__Source data__:
********
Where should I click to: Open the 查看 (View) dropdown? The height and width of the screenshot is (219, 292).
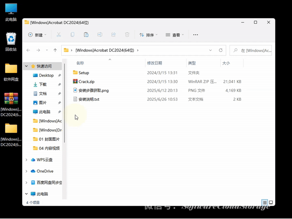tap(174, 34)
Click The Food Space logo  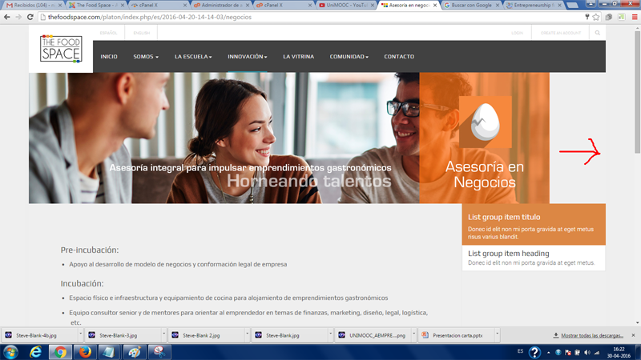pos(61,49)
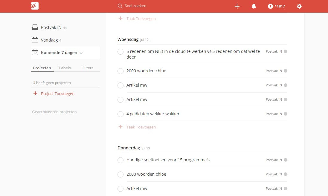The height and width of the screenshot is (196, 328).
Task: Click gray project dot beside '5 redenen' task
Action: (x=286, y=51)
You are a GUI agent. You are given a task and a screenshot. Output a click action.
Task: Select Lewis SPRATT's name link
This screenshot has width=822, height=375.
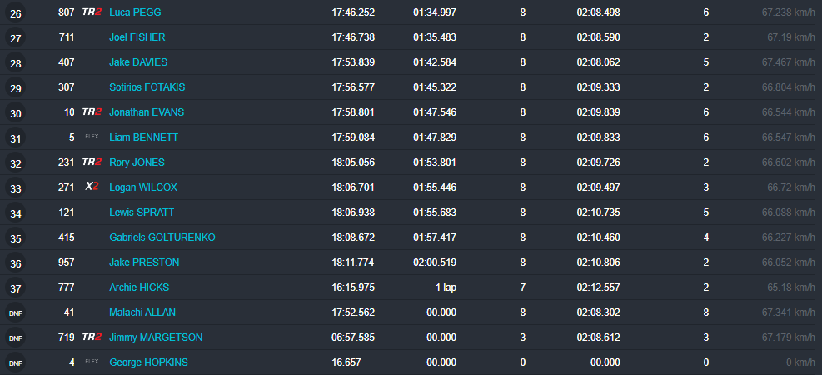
********
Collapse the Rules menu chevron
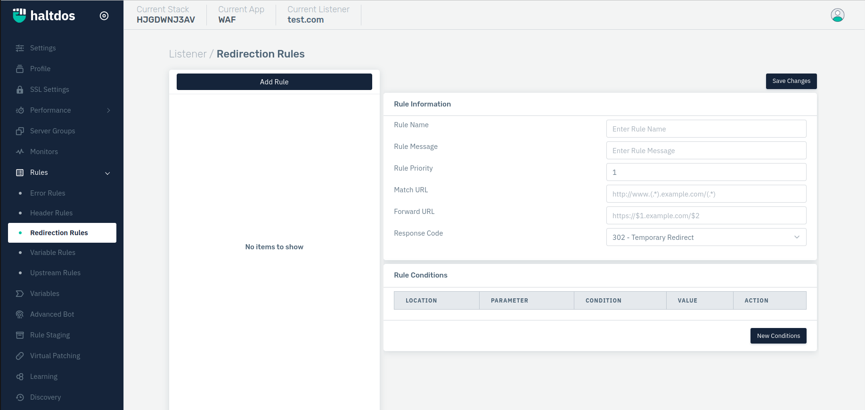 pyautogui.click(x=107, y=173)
********
__Problem statement__: Using the entries above, give back exactly the line containing "Task: Select Lewis SPRATT's name link", the line containing "This screenshot has width=822, height=375.", and every line between them, and nothing else.

__Written answer__:
Task: Select Lewis SPRATT's name link
This screenshot has width=822, height=375.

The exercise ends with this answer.